OGH: Raub ohne Anwendung von erheblicher Gewalt
Von einem Raub ohne Anwendung erheblicher Gewalt kann nicht gesprochen werden, wenn der Täter das erst 14-jährige Opfer wiederholt am Hals fasste, weil der Hals eine äußerst empfindliche Körperstelle ist
§ 142 StGB
GZ 12 Os 25/13p (12 Os 42/13p), 16.05.2013
Mit der Subsumtionsrüge kritisiert der Rechtsmittelwerber, dass das erkennende Gericht im Hinblick darauf, dass R den erst 14 jährigen L am Hals packte, ihn gegen die Wand drückte, mit einer brennenden Zigarette in Richtung dessen Auge fuhr, ihm androhte das Auge zu verbrennen und ihn gegen die Wand stieß, in der rechtlichen Beurteilung den Standpunkt vertrat, dass von erheblicher Gewalt auszugehen und eine Subsumtion unter § 142 Abs 2 StGB auszuschließen sei.
OGH: Gem § 142 Abs 2 StGB ist ein Raub privilegiert, wenn dieser ohne Anwendung erheblicher Gewalt an einer Sache geringen Werts erfolgt, die Tat überdies unbedeutende Folgen nach sich gezogen hat und es sich um keinen schweren Raub nach § 143 StGB handelt. Erhebliche Gewalt ist dann anzunehmen, wenn der Täter bei einem Angriff auf das Opfer beachtliche physische Kraft in vehementer Weise einsetzt, wobei die Belastung des Opfers im Vergleich zu Durchschnittsfällen nicht als geringfügig einzustufen ist. Ob dies zutrifft ist, nach einem objektiv individualisierenden (strengen) Maßstab unter Berücksichtigung aller konkreten Fallgegebenheiten, wie etwa auch des körperlichen Zustands des Angegriffenen, zu beurteilen.
Zusätzlich angewendete Drohungen mit gegenwärtiger Gefahr für Leib und Leben sind in diese Prüfung nicht einzubeziehen, weil sie die Anwendung der Privilegierung des § 142 Abs 2 StGB, die nur auf den Grad der bei der Tat geübten Gewalt abstellt, nicht ausschließen.
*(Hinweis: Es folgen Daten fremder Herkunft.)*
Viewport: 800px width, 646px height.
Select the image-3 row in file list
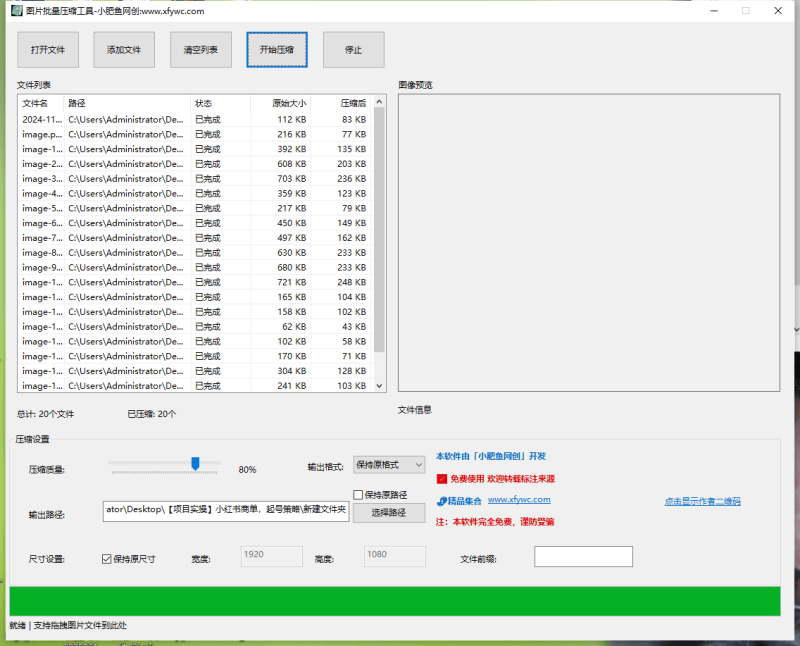pyautogui.click(x=194, y=179)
Gewalt ist jedoch nur gegeben, wenn die gegen den Körper des Opfers gerichtete physische Kraft dieses real trifft oder eine solche körperliche Wirkung unmittelbar bevorsteht, wobei bei letzterem für die Abgrenzung entscheidend ist, ob der Täter noch die Macht hat, die Realisierung der Gewalt zu verhindern oder diese körperlich wirksam werden zu lassen. Im Sinn der Beschwerdeargumentation trifft daher zu, dass die bloße Androhung weiterer körperlicher Gewalt mittels Führens einer brennenden Zigarette in Richtung Auge des Tatopfers keine Gewalt, sondern eine Drohung mit gegenwärtiger Gefahr für Leib oder Leben darstellt. Die Gewaltausübung bestand vorliegend allerdings darin, dass der Nichtigkeitswerber das Opfer am Hals erfasste und gegen eine Wand drückte sowie in weiterer Folge zurückdrängte und es abermals an die Wand drückte, wodurch fallbezogen bereits beachtliche physische Kraft in vehementer Weise eingesetzt wurde, weil sich die fortgesetzte Gewaltanwendung auch gegen den Hals, somit gegen eine äußerst empfindliche Körperstelle des erst vierzehnjährigen Tatopfers, richtete und daher als erheblich einzustufen ist.